Task directions: Filter the listing below, please, and copy only the lines with the word "Open".

━━━ Records shown

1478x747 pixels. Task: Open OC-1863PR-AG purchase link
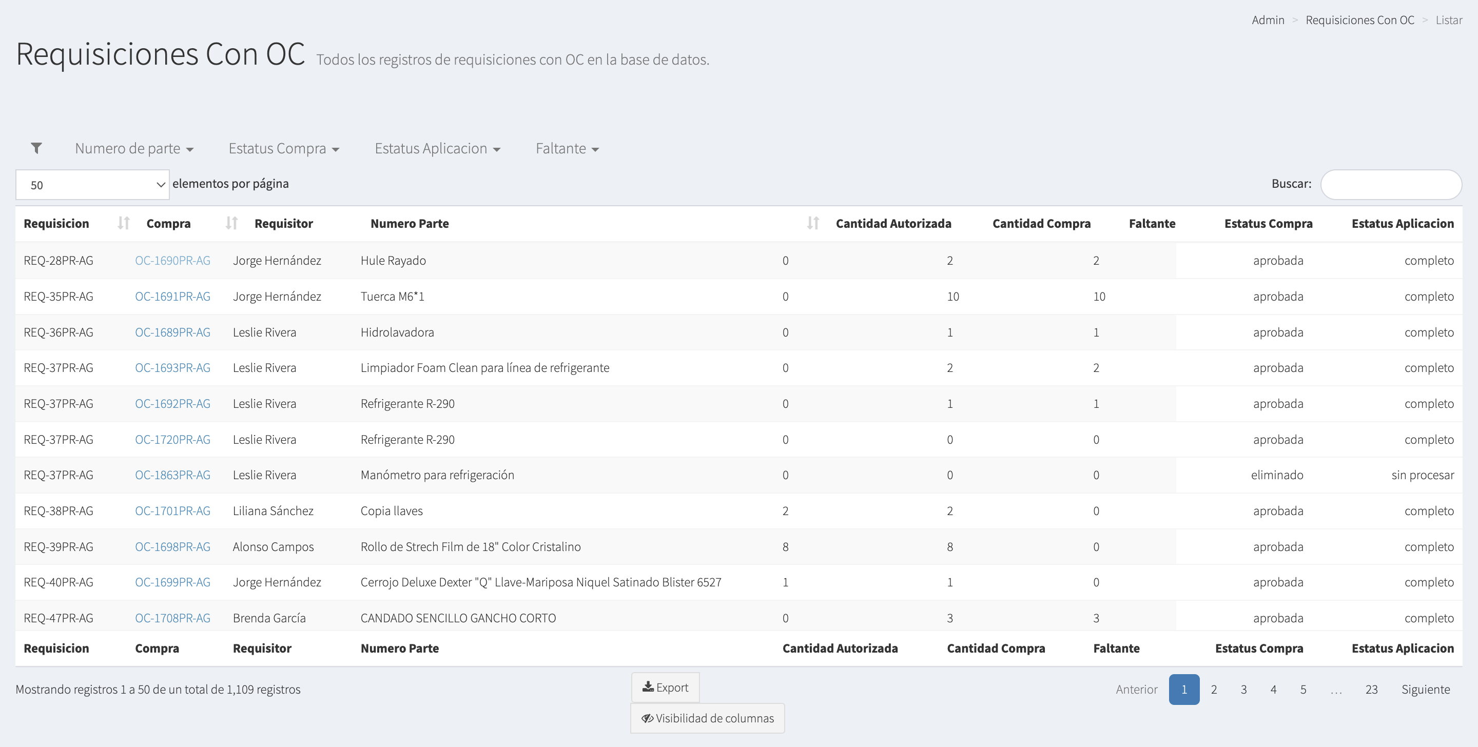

━━━━━━
━━━ Records shown

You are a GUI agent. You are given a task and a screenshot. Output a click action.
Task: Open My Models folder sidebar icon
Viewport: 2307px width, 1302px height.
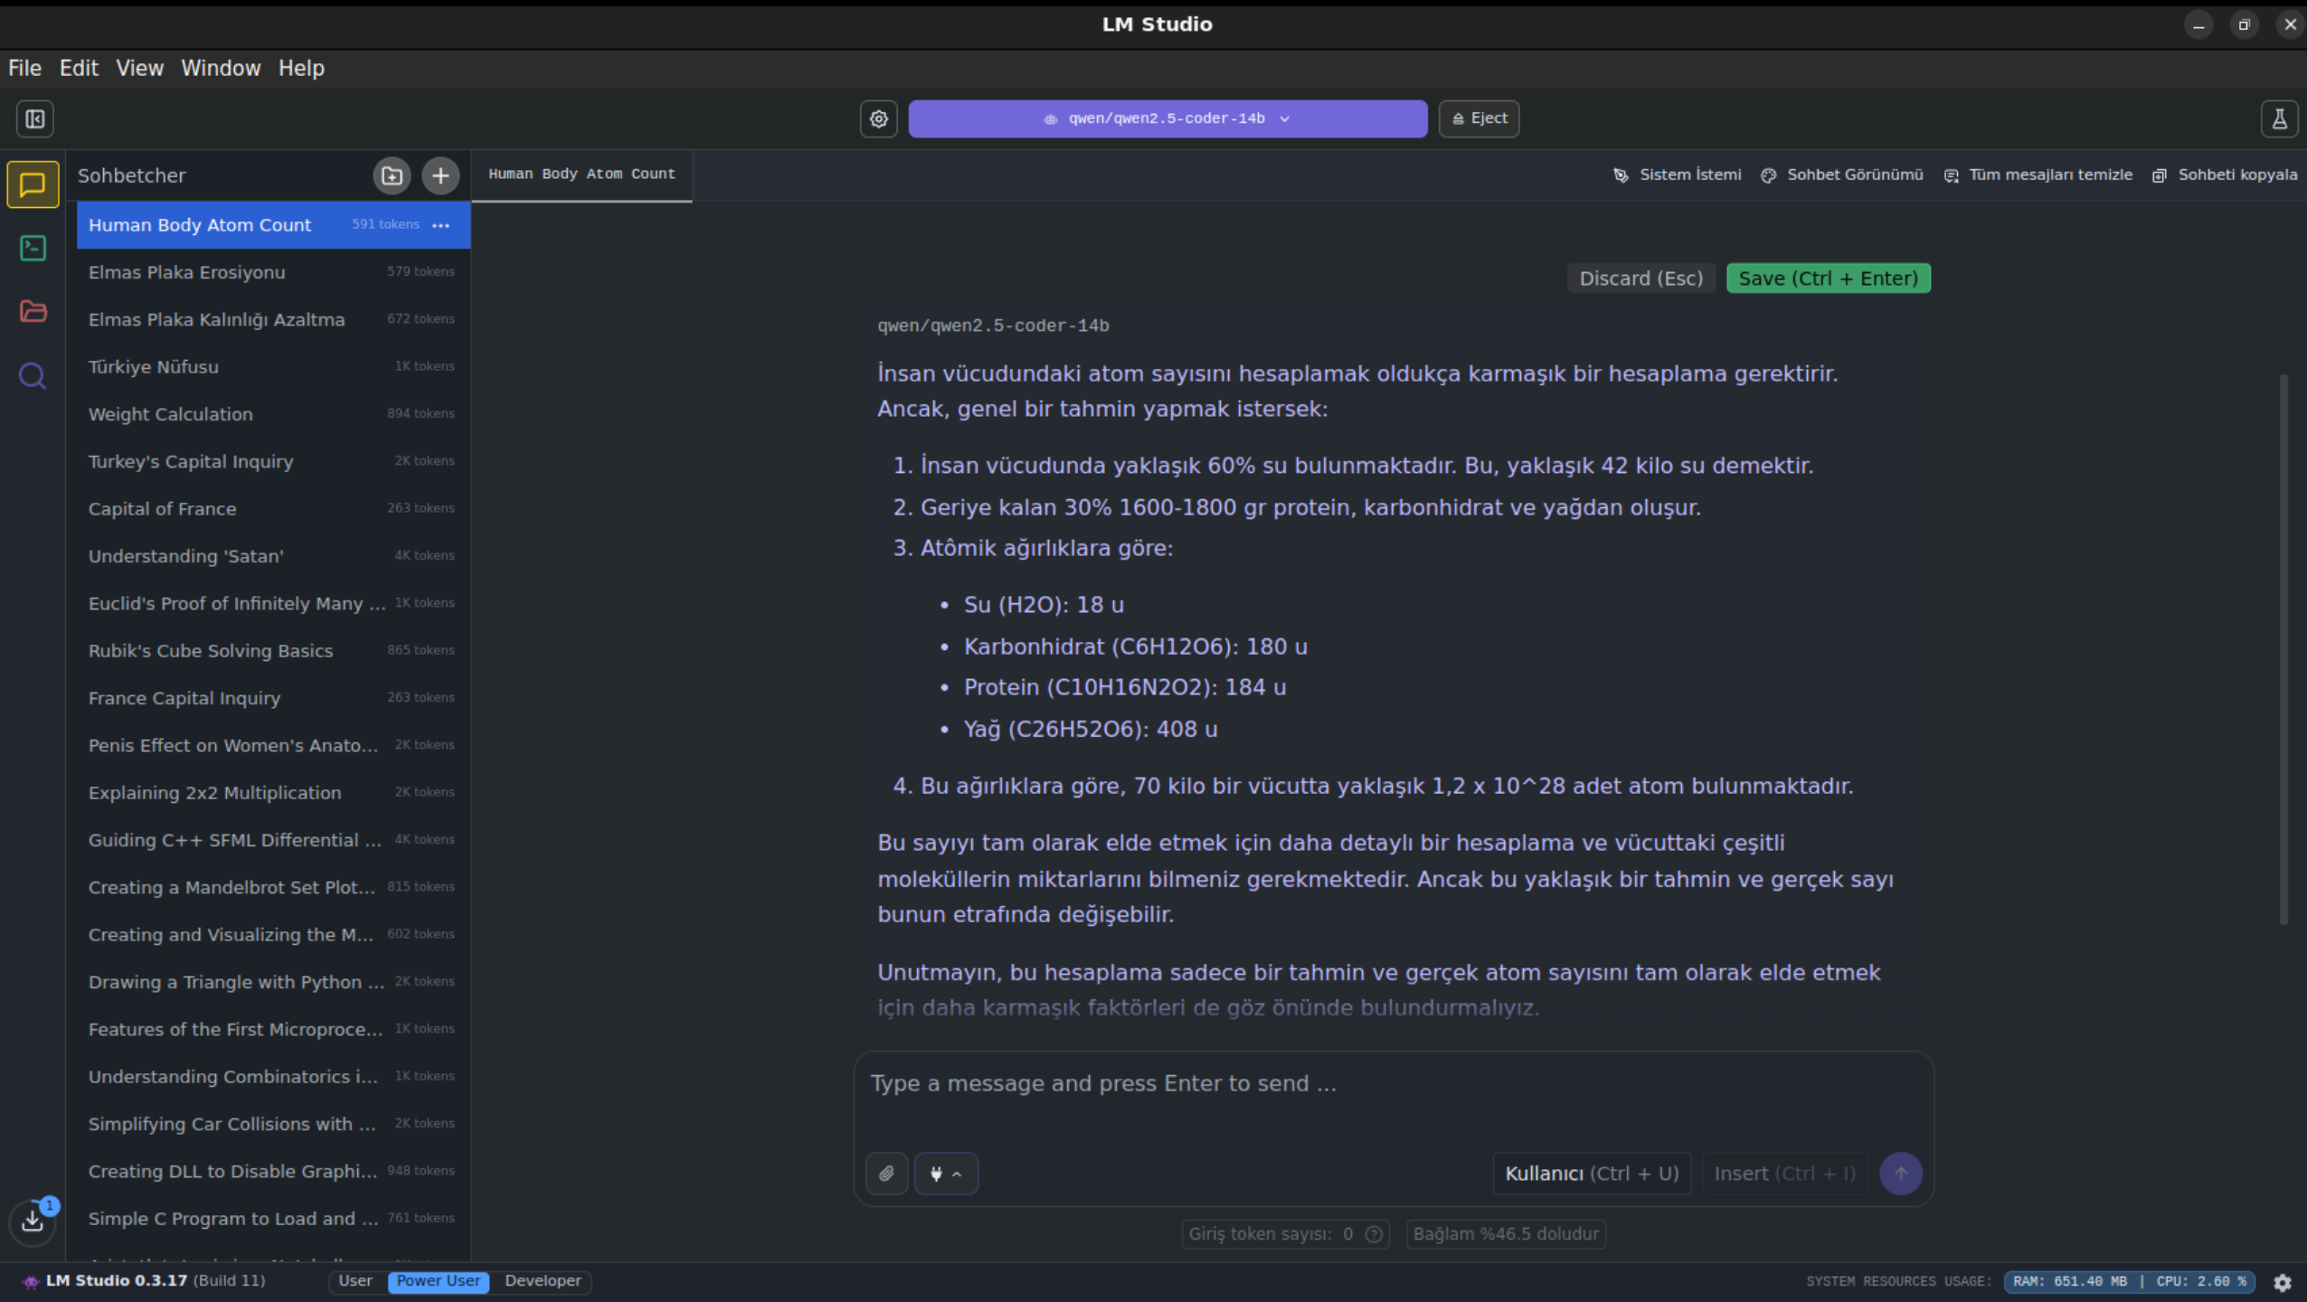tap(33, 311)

━━━━━━

Written reply:
1478x747 pixels. Task: Open OC-1863PR-AG purchase link
Task: Open My Models folder sidebar icon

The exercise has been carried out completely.